**What this task involves:**
The line containing "Click the Buy again button", plus every line that follows it to the end of the listing below, is what you transcribe exactly; omit all pictures.

**Given entries:**
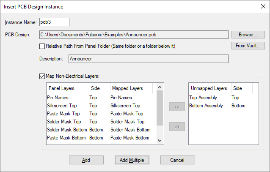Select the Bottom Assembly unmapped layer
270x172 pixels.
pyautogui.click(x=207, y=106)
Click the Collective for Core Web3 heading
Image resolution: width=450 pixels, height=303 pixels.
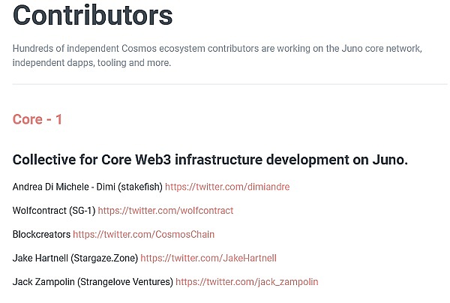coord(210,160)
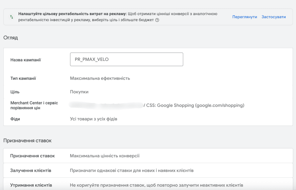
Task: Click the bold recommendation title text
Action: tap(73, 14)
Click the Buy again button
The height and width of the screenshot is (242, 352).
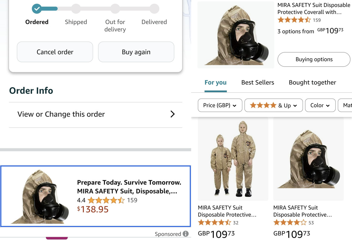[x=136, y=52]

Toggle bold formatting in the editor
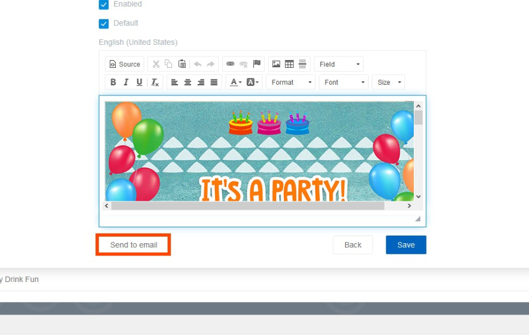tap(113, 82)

**Exercise answer:**
Click the Buy again button
The height and width of the screenshot is (242, 352).
[x=136, y=52]

Toggle bold formatting in the editor
tap(113, 82)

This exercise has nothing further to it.